Task directions:
Put everything from the start of the records down to the line containing "pyautogui.click(x=308, y=270)" into a two-column CSV headed input and output, one row per record, with each field in quotes and line breaks replaced by spaces. Leave the pictures out.

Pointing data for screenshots
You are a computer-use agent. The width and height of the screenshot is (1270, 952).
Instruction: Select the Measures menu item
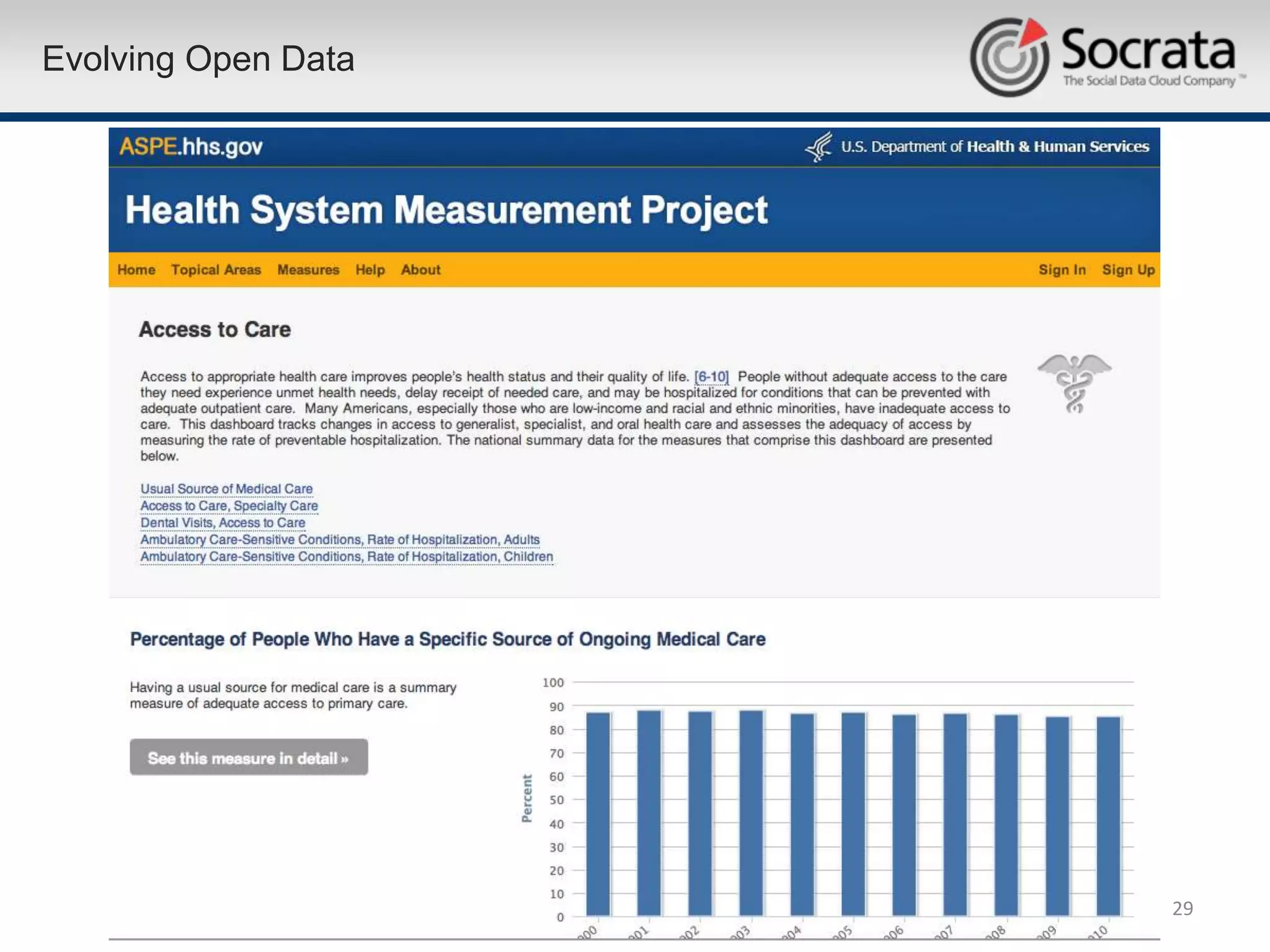pyautogui.click(x=308, y=270)
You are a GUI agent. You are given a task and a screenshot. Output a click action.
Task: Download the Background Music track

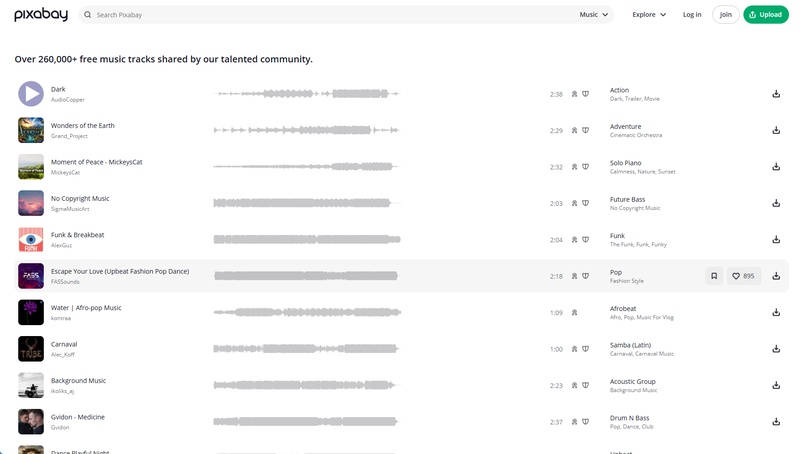[776, 385]
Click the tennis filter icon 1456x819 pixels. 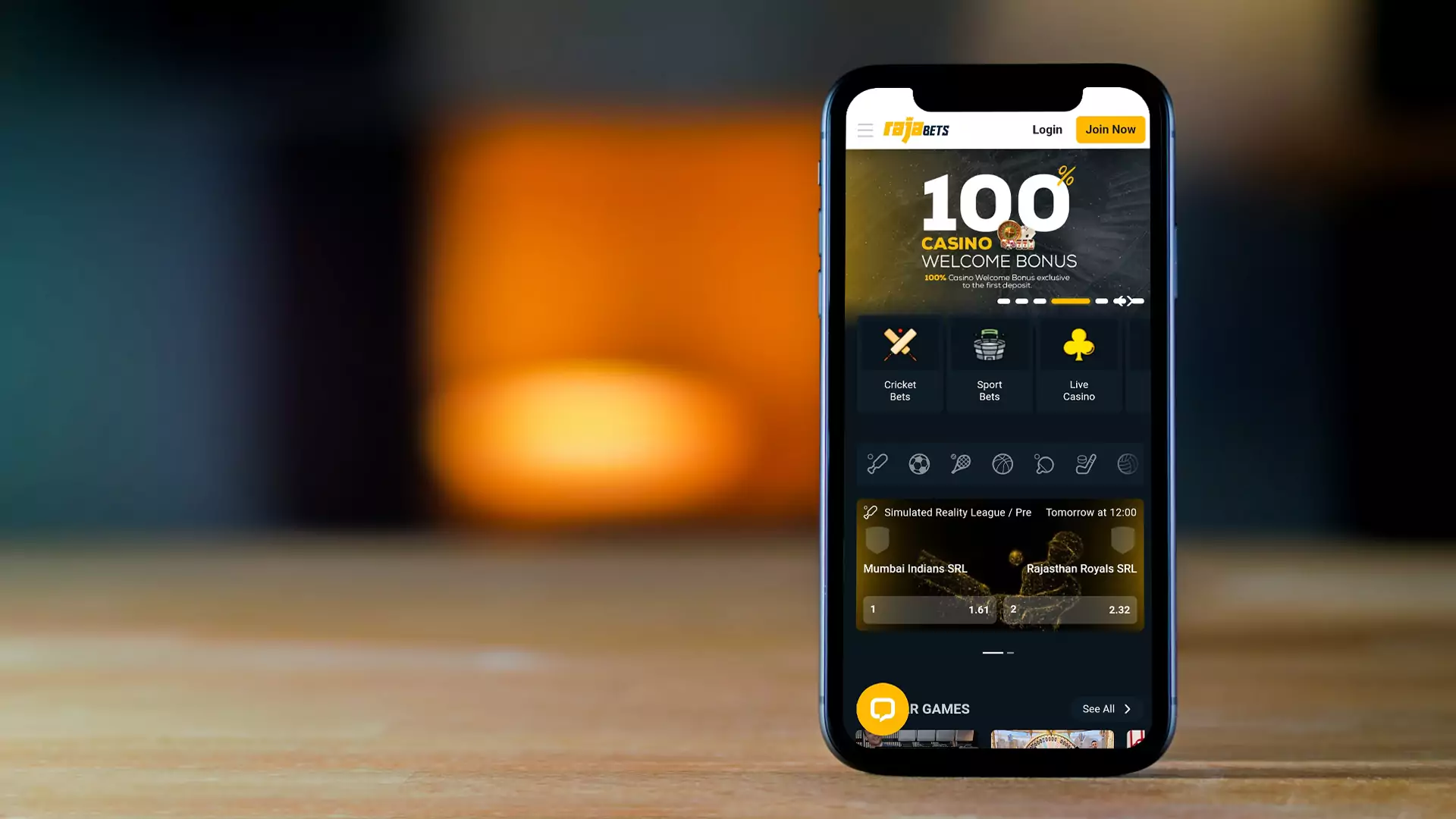click(959, 463)
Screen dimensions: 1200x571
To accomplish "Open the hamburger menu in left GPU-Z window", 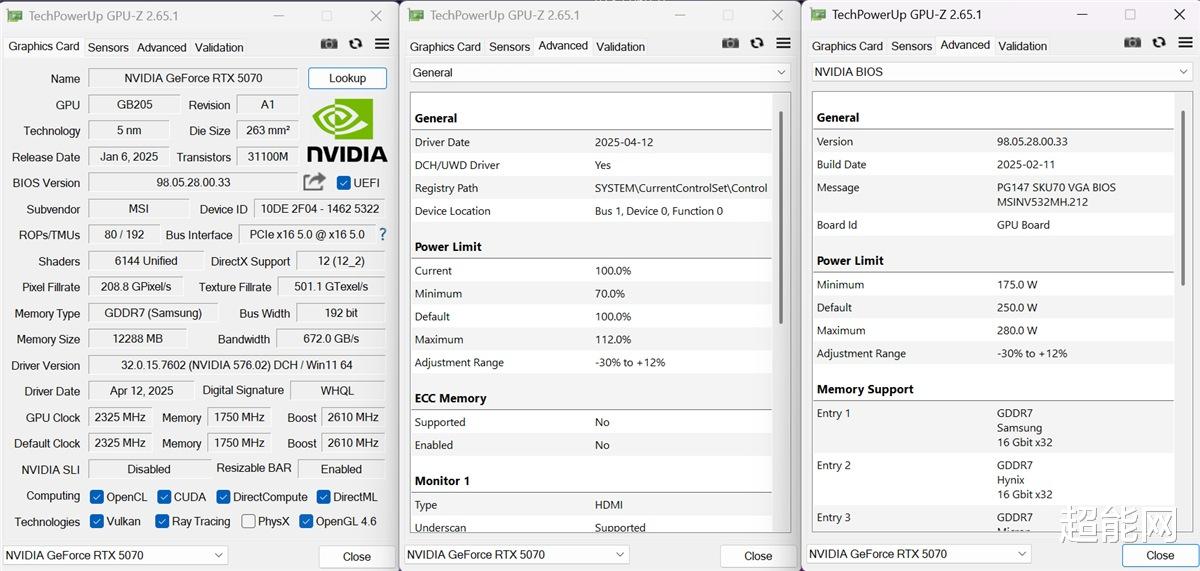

Expected answer:
input,output
"You are a computer-use agent. The width and height of the screenshot is (1270, 952). Instruction: Select the Measures menu item","pyautogui.click(x=308, y=270)"